I don't know of any language which makes this pattern particularly easy, so
unfortunately we're all in the same boat to some extent (though I recognize that
some languages, or their ecosystems, make it more difficult than others). It
seems to me that this pattern shouldn't be unbearably difficult for anyone to
implement in any language either, however, as the only language feature needed
is abstract typing.

It would be nice to one day see a language which explicitly supported this
pattern by baking the component properties in as compiler checked rules.

*This will result in over-abstraction.*

Abstraction is a necessary tool in a programmer's toolkit, there is simply no
way around it.
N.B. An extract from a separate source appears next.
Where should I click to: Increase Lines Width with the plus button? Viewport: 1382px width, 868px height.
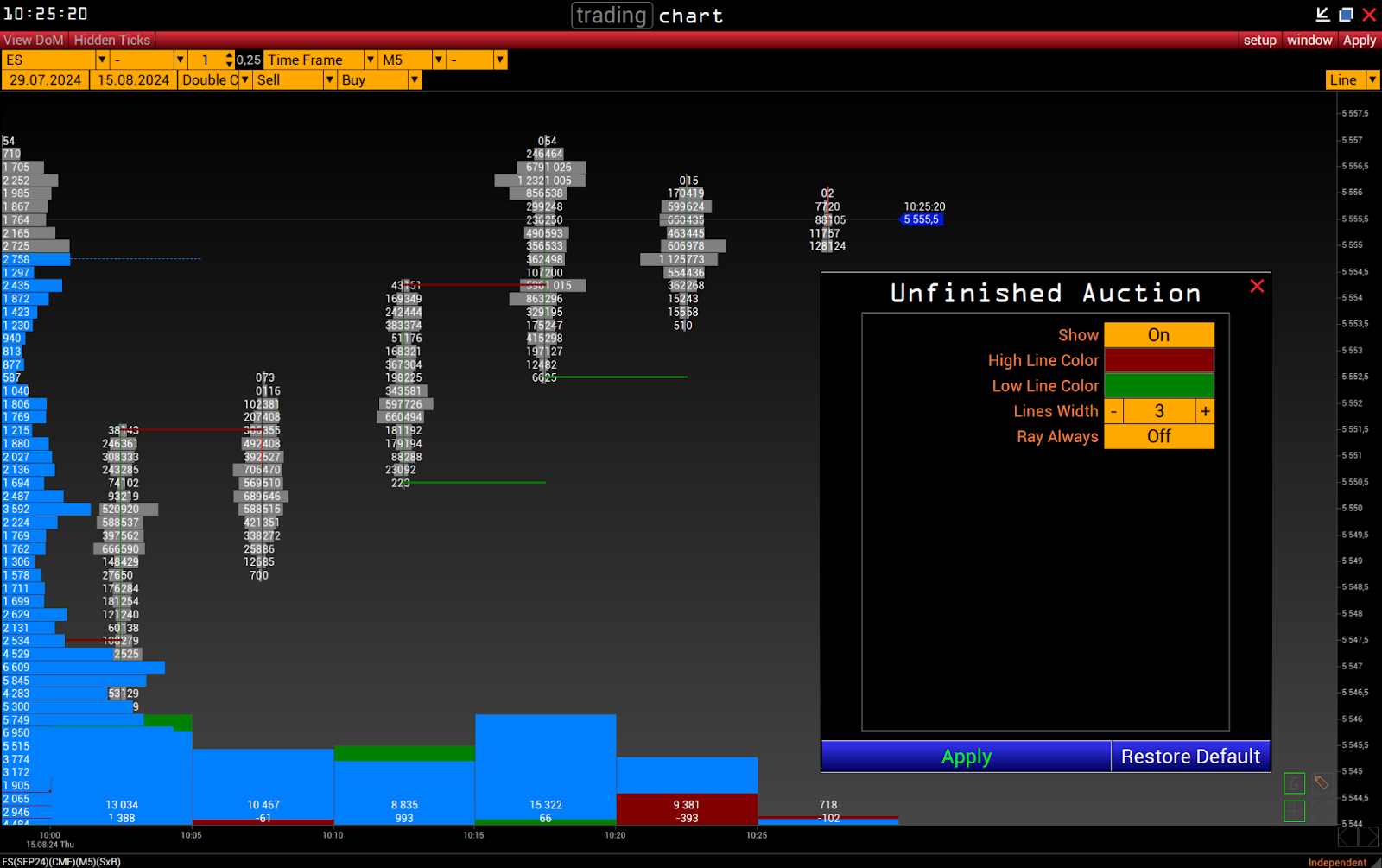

The only questions are "how much?" and "where?".

The use of this pattern does not effect how those questions are answered, but
instead aims to more clearly delineate the relationships and interactions
between the different abstracted types once they've been established using other
methods. Over-abstraction is the fault of the programmer, not the language or
pattern or framework.

*The acronymn is CoP.*

Why do you think I've just been ackwardly using "this pattern" instead of the
acronymn for the whole post? Better names are welcome.

## Conclusion

The component oriented pattern helps make our code more reliable with only a
small amount of extra effort incurred. In fact most of the pattern has to do
establishing sensible abstractions around global functionality and remembering
certain idioms for how those abstractions should be composed together, something
most of us do to some extent already anyway.

While beneficial in many ways, component oriented programming is merely a tool
which can be applied in many cases. It is certain that there are cases where it
is not the right tool for the job. I've found these cases to be
few-and-far-between, however. It's a solid pattern that I've gotten good use out
of, and hopefully you'll find it, or some parts of it, to be useful as well.